The most common foreign-resident mistakes, ranked by how often they happen:

  1. Picking the flat rate by default, costing themselves over 1 million KRW (~$750) annually.
  2. Forgetting to claim foreign-paid health and life insurance premiums — these don't appear in the Simplification Service.
  3. Not filing in May after a side gig, blog income, or freelance translation work. The NTS finds out from the payer's withholding records, then sends a tax assessment with penalties.
  4. Forgetting the local income tax separation since 2025.
  5. Leaving Korea mid-year without a final tax settlement. If you depart permanently, your employer must run an early yeonmaljeongsan before your last paycheck, and any pending refunds need a Korean bank account that stays open.

Step-by-step: filing through Hometax

For salaried workers, your HR handles most of this. But if you're a freelancer, dual-employed, or doing your May filing solo, here's the realistic flow.

  1. 1Get a Hometax login. Visit hometax.go.kr and switch the language to English (top right). Foreign residents can log in with a certified digital certificate (공동인증서 / 금융인증서) issued through your Korean bank, or with simple authentication (간편인증) through Naver, Kakao, or PASS — provided your phone is registered under your name.
  2. 2Run the Simplification Service. Under "Year-end Tax Settlement," request your data. Print or save the PDF. Check that everything looks right — credit card totals, insurance, medical, donations.
  3. 3Add what's missing manually. Foreign-paid premiums, monthly rent receipts, dependent documentation, tech-professional reduction forms.
  4. 4For May filing only: Choose "Comprehensive Income Tax Return" (종합소득세). Hometax will guide you through income type, deductions, and a final tax calculation. The English UI is functional but rough — keep Papago open in another tab.
  5. 5Register a refund account. Enter your Korean bank account details. Refunds typically arrive within 30 days of filing approval — sometimes faster.
  6. 6File local income tax separately via the Wetax link or your local district office portal by the early-June deadline.
TIP The NTS runs a free English-language helpline for foreign taxpayers at 1588-0560. It's staffed during yeonmaljeongsan and May filing seasons. Worth using before paying a private tax accountant 200,000–500,000 KRW (~$150–$375) for what might be a 15-minute question.

== Exercise instructions ==
Continue the guide on Korean income tax filing for foreign residents, picking up after its closing tip about the NTS English helpline.

Stored records:

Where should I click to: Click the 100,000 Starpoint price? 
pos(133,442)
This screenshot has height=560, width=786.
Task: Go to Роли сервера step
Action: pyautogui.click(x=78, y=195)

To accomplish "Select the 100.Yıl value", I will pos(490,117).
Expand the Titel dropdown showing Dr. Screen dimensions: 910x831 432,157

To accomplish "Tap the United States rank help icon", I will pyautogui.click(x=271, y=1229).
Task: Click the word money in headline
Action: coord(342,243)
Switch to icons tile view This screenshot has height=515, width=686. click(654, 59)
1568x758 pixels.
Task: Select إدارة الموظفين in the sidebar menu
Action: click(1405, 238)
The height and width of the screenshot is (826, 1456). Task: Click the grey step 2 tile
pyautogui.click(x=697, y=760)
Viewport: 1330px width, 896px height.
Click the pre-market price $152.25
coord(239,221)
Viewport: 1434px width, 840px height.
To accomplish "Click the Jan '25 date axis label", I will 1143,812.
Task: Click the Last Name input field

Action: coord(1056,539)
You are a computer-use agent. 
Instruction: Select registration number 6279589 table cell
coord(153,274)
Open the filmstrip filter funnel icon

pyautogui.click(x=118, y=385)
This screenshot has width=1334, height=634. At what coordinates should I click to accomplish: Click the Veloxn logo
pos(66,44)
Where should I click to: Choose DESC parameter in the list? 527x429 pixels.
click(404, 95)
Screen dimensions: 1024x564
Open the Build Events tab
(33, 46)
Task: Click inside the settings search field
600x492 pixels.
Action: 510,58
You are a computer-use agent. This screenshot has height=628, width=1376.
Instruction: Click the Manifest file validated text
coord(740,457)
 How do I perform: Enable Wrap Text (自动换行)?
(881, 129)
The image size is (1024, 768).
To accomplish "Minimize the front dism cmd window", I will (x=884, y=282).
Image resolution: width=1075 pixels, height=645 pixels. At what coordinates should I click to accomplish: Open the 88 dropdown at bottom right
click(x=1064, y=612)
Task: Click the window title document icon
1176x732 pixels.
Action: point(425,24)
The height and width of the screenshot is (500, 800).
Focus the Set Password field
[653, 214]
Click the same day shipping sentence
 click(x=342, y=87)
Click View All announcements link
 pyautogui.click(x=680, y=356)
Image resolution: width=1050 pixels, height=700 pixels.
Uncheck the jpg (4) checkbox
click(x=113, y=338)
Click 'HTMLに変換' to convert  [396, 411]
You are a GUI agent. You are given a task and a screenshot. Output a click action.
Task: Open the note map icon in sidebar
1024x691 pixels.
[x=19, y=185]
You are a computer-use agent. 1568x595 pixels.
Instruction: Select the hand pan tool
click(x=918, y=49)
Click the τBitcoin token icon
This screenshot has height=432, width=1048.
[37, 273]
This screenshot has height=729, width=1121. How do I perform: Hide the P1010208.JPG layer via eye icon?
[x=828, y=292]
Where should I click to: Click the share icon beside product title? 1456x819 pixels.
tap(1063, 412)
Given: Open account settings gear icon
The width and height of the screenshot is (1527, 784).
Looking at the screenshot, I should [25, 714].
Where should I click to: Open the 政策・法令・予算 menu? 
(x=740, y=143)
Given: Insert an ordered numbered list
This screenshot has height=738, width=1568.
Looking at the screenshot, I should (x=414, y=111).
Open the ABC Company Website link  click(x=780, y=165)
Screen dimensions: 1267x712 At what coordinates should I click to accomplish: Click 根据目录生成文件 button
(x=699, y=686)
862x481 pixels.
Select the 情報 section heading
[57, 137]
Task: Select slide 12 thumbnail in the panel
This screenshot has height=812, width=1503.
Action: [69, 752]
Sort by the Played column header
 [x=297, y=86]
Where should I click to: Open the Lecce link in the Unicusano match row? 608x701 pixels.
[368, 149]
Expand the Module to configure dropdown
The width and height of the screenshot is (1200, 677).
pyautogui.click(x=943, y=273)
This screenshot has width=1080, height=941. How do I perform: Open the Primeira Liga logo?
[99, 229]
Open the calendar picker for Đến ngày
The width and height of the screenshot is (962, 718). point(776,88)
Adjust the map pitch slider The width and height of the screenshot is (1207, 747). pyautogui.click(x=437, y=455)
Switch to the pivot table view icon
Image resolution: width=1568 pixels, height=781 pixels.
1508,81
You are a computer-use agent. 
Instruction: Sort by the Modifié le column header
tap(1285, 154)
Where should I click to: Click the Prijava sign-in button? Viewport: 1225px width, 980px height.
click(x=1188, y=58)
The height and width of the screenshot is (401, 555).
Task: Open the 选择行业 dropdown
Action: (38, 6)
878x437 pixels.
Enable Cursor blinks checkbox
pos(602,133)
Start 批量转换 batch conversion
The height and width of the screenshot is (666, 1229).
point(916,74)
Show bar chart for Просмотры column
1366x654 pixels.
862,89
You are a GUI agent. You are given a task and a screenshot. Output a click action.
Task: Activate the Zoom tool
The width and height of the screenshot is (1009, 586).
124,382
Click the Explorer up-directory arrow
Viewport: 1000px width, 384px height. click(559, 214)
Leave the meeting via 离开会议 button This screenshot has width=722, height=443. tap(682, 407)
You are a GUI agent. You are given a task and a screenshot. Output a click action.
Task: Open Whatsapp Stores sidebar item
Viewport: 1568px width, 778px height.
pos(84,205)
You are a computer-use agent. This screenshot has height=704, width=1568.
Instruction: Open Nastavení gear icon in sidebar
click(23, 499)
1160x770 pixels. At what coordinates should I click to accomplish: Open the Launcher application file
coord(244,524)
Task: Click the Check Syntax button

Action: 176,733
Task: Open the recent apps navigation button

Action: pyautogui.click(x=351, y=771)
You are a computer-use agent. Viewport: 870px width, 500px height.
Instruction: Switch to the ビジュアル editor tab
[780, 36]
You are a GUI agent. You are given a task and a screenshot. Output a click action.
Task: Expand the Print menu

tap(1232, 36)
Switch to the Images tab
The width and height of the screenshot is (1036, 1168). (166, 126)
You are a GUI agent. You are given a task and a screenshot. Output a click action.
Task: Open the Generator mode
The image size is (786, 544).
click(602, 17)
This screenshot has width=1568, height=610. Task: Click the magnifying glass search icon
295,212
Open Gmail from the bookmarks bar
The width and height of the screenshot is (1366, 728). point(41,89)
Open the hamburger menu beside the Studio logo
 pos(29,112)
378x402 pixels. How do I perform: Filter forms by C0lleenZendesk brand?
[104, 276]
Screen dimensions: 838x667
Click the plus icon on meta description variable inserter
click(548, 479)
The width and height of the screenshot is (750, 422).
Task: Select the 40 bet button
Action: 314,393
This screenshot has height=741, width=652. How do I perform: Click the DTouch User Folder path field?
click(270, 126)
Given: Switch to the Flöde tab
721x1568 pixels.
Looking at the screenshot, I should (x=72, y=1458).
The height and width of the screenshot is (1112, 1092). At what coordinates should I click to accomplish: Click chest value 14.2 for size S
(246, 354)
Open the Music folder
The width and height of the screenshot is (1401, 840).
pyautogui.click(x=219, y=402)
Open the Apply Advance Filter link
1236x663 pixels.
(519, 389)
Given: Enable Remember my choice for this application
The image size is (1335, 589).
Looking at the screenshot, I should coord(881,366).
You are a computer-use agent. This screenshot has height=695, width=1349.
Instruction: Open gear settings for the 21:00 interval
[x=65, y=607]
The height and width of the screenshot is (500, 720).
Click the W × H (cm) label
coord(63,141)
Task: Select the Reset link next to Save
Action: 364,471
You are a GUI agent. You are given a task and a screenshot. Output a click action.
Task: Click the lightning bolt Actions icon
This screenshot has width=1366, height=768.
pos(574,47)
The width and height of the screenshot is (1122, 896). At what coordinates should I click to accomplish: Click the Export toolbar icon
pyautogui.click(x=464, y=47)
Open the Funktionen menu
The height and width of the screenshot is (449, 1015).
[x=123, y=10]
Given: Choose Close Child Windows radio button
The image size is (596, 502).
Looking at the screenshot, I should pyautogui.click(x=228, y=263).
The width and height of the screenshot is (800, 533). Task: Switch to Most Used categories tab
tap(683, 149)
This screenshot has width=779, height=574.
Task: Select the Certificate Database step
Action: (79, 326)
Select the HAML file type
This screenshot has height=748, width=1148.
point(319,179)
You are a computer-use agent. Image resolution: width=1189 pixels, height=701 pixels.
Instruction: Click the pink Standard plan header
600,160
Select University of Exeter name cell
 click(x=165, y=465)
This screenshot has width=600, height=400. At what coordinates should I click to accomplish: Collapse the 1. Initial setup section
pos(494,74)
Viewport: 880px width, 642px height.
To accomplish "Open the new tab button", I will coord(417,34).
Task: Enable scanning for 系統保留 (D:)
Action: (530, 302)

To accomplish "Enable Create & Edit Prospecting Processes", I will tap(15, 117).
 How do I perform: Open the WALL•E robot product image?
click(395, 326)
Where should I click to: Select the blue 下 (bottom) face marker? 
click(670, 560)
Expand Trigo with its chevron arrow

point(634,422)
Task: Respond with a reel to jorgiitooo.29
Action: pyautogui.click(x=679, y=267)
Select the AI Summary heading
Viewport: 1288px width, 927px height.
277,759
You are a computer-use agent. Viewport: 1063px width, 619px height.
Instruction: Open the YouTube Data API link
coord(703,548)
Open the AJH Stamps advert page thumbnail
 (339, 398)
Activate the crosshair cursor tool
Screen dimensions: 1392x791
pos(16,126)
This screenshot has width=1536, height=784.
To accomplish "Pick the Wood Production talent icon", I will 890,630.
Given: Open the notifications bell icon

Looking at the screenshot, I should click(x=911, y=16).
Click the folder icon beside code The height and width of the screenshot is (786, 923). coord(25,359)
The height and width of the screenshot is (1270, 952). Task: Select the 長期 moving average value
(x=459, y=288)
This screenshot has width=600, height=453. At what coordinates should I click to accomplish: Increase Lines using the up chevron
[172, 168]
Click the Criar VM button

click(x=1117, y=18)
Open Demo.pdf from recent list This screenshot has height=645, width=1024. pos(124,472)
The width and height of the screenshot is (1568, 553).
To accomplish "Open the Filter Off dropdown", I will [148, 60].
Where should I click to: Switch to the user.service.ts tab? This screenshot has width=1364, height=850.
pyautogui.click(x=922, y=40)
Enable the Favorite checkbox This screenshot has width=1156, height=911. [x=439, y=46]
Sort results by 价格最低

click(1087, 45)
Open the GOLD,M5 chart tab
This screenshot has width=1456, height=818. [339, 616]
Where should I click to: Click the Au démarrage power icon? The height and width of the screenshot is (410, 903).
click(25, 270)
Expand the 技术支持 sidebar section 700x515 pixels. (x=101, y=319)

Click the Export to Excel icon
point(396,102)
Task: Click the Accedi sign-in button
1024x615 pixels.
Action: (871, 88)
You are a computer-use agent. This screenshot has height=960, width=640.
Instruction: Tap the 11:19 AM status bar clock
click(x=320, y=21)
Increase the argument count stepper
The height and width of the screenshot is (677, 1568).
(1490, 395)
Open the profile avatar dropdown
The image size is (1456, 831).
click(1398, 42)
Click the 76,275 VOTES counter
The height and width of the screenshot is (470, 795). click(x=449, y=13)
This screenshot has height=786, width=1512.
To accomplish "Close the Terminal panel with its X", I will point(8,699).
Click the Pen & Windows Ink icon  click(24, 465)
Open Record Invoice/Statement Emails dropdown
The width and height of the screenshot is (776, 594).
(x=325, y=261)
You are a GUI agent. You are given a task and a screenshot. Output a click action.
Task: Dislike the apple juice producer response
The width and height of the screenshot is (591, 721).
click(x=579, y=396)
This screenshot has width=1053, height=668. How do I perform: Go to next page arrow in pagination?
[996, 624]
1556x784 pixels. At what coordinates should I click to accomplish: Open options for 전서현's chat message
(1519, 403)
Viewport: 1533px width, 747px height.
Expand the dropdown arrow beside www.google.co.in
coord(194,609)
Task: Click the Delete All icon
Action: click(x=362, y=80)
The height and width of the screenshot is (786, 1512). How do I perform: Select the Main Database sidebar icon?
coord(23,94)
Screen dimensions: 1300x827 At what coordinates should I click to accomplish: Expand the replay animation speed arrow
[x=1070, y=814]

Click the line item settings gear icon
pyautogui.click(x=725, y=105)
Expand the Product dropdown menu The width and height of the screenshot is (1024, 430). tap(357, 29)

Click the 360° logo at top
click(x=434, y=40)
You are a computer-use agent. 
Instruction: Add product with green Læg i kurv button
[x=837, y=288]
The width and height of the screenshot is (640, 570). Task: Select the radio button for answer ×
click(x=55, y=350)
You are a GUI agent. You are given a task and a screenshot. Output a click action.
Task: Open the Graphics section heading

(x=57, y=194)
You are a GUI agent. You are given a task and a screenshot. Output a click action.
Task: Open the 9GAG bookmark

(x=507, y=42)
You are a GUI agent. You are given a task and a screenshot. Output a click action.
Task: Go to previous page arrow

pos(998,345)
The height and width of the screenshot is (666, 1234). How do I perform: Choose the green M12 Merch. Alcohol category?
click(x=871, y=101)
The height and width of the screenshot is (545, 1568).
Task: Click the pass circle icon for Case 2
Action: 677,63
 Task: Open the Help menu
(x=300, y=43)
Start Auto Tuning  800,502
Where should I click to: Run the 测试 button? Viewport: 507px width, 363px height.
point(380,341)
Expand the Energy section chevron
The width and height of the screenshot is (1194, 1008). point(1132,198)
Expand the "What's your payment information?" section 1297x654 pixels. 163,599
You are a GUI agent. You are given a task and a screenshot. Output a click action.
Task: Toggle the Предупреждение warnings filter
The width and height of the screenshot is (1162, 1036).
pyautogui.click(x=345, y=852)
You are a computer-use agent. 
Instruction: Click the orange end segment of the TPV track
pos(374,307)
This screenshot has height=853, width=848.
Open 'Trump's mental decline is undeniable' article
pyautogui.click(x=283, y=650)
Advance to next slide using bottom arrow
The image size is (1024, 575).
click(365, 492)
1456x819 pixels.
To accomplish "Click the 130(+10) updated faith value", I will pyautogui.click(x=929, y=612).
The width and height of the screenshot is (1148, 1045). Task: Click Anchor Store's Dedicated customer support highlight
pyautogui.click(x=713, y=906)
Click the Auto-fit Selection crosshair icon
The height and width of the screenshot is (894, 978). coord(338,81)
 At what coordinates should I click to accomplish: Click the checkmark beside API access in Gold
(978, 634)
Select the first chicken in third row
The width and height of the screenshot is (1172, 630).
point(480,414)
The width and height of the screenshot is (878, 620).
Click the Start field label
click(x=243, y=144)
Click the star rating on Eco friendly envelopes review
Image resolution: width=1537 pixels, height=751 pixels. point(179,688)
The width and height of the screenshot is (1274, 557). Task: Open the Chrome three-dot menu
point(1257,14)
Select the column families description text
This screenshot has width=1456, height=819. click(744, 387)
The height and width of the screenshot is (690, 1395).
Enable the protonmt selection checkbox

== Output for this task ==
Final thought

Here's the part nobody warns you about: Korea's year-end settlement (yeonmaljeongsan, 연말정산) isn't a "filing." It's a reconciliation. Your employer has been guesstimating your tax all year, and in February the National Tax Service decides whether you overpaid or — worse — got away with too little. Most foreigners find out which one only after the deduction hits their March payslip.

The expensive mistake almost everyone makes? Defaulting to the 19% flat rate because it sounds simple. For a single, childless engineer earning around 60 million KRW (~$45,000), the flat rate often looks great on paper and quietly costs you over 2 million KRW (~$1,500) in unclaimed deductions. The progressive rate plus housing, medical, and credit-card deductions usually wins. Run both. Hometax has a calculator. Use it.

Heads-up on the monthly rent credit: you actually qualify if your salary is under 80 million KRW (~$60,000) and your name is on the lease. Most foreign tenants don't claim it because the landlord "doesn't want trouble." That logic doesn't fly with the NTS — you don't need landlord permission to file.

One more thing locals know: the Simplification Service pulls most of your data automatically, but it misses foreign-issued insurance, overseas tuition, and anything paid in cash. Those get added manually, or they vanish.

File it like you mean it. Future-you, staring at the March payslip, will be very grateful.

Sources & references
This information is current as of 2026-05-09 and may be subject to change. Tax laws, deduction limits, and filing procedures are amended frequently in Korea — always verify with the National Tax Service or a licensed Korean tax accountant (세무사) before acting. This article is general information, not personal tax advice.